The intergovernmental agreement would create the Pikes Peak Regional Drainage Authority and include representatives of Colorado Springs, Green Mountain Falls, Manitou Springs and Fountain.  City Council members are working closely with El Paso County commissioners on creating the regional authority.

King said he was frustrated the mayor missed a key meeting this week.

"We asked the mayor to participate and he chose not to participate yesterday and I think that's unfortunate," King said. "He hasn't participated in this process all along."

Bach said he was "puzzled" by King's comment, saying he has been part of the stormwater discussion all along, offering ideas for stormwater that included plans for neighborhood streets and bridges.  He said he missed this week's meeting because he was in Denver meeting with an international business potentially looking to bring jobs to the region.

Bach said his chief of staff, Steve Cox, was at the meeting to represent his office.

"He speaks for me. He has the authority to speak fully for me," Bach said.

Bach also argued it is not up to him to decide on the intergovernmental agency.  

"The simple answer is I'm not going to weigh in," Bach said. "It's not my purview. That's a Council decision. I respect that."

Bach said that whatever Council decides, though the regional authority is not his first choice, he will do his best to make it work.

In a letter to City Council members, Bach said it is up to the council to make its case to the voters for the regional authority. He also wrote that he wants to ensure that whatever fee Colorado Springs voters pay, they are receiving the full benefit.

The mayor also wrote that of the 11 board members, he believes six should be representatives of Colorado Springs.
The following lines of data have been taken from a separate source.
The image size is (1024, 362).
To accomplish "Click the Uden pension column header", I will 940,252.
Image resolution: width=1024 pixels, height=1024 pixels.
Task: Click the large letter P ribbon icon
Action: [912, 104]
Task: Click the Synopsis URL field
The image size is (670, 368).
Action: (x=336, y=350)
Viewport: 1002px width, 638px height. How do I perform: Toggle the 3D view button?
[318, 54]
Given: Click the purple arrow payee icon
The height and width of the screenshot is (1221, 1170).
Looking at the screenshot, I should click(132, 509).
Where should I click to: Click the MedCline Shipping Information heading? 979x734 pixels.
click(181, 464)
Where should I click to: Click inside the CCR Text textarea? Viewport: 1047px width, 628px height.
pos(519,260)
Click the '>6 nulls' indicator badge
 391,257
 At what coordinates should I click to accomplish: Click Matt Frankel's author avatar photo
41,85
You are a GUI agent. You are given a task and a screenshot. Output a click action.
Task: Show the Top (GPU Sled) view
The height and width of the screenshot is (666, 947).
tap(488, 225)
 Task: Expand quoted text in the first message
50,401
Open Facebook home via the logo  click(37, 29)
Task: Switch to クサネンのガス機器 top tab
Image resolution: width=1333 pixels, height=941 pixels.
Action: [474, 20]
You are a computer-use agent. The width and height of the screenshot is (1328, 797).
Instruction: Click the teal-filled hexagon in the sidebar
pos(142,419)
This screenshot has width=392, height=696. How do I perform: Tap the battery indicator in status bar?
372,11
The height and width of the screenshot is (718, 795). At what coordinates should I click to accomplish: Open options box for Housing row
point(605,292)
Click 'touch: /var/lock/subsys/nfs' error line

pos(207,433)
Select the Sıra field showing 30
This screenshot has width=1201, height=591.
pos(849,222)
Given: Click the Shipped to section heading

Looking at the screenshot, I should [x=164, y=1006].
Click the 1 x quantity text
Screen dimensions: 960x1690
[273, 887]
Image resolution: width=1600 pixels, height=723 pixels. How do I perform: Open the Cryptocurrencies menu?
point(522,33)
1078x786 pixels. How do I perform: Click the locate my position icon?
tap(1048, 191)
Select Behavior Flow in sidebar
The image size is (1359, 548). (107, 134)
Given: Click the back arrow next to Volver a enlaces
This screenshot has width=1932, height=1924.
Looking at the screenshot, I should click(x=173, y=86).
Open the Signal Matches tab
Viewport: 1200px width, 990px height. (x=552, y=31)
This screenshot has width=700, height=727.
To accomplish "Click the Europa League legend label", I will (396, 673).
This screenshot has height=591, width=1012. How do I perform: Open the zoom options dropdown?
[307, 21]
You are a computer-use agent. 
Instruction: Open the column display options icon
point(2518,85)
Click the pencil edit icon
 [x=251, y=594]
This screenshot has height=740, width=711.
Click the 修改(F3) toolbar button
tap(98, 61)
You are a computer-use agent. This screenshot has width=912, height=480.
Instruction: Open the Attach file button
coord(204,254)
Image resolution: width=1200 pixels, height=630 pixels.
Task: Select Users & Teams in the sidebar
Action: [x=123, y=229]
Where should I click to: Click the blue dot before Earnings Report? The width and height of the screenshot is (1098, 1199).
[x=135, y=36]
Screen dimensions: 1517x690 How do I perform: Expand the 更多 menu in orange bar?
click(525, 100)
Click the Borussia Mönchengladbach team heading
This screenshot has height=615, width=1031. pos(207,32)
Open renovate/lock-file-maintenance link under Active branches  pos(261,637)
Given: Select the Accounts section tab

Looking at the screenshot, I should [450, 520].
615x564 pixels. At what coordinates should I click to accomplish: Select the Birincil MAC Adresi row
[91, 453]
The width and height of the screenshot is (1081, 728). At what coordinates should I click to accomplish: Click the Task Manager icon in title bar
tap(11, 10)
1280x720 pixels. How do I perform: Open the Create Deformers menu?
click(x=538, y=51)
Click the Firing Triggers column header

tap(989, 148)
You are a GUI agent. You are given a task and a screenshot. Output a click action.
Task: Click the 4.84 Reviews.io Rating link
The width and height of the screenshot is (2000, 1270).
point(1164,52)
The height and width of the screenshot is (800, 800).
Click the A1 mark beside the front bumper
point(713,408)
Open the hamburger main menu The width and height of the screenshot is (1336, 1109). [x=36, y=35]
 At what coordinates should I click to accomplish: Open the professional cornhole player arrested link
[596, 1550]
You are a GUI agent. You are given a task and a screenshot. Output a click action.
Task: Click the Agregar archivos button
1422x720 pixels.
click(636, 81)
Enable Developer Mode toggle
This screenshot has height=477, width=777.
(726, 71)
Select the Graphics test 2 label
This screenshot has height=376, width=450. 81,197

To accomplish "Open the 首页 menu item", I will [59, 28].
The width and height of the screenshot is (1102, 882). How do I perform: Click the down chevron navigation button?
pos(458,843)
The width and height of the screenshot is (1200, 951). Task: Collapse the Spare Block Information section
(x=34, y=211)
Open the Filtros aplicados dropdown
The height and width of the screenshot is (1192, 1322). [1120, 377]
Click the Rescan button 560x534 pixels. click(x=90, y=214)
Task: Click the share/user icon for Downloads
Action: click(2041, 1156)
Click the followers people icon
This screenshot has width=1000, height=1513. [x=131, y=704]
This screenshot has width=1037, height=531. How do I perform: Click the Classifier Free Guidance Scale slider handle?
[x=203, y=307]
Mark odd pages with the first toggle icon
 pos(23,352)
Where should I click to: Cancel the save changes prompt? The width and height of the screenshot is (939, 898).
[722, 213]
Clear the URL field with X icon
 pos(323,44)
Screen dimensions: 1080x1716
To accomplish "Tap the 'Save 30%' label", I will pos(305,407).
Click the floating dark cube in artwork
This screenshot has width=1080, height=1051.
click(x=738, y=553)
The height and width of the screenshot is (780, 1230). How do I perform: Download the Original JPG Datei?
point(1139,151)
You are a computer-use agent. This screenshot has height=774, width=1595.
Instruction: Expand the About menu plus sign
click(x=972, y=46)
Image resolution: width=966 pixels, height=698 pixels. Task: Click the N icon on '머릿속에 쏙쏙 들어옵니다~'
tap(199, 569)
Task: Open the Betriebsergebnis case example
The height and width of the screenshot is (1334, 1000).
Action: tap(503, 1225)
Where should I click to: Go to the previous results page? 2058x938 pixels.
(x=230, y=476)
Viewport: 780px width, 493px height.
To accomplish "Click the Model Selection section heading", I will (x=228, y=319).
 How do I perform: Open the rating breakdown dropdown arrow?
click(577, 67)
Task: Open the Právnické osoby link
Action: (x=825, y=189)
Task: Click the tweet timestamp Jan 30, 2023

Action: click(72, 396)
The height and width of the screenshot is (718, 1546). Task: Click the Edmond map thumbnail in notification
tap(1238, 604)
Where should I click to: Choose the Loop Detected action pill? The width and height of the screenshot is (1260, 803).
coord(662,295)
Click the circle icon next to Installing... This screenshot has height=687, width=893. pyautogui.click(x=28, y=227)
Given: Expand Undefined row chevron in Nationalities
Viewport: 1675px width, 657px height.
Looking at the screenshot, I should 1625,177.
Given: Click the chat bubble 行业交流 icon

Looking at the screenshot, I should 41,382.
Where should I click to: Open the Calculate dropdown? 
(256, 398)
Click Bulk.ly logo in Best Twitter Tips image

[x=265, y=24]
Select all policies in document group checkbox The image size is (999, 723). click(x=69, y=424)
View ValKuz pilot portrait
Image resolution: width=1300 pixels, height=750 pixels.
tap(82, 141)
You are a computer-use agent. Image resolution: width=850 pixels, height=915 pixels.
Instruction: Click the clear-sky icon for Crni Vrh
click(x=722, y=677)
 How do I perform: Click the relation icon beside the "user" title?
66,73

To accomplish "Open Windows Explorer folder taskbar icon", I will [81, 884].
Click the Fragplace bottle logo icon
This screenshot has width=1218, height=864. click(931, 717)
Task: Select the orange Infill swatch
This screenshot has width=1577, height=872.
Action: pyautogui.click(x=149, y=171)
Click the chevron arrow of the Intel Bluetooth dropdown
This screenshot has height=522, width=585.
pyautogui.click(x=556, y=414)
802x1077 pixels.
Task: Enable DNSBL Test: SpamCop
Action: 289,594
He recommended that three of those members be members of City Council, two be appointed by the mayor and the last seat to be held for the mayor's chief of staff in his absence.

Bach said he would appoint two city residents with professional stormwater expertise and that the Council could vote to approve the candidates.

King said he was concerned the mayor was trying to control the board with his appointees and people who are not elected officials.

"We said, 'We're elected. We're accountable to the people so let's leave it people on city council,'" King said. "And he obviously didn't want City Council to have that representation."

Council will now prepare the final IGA agreement for the November ballot. If the board is approved, the average cost for a single family would cost $7.70 per month.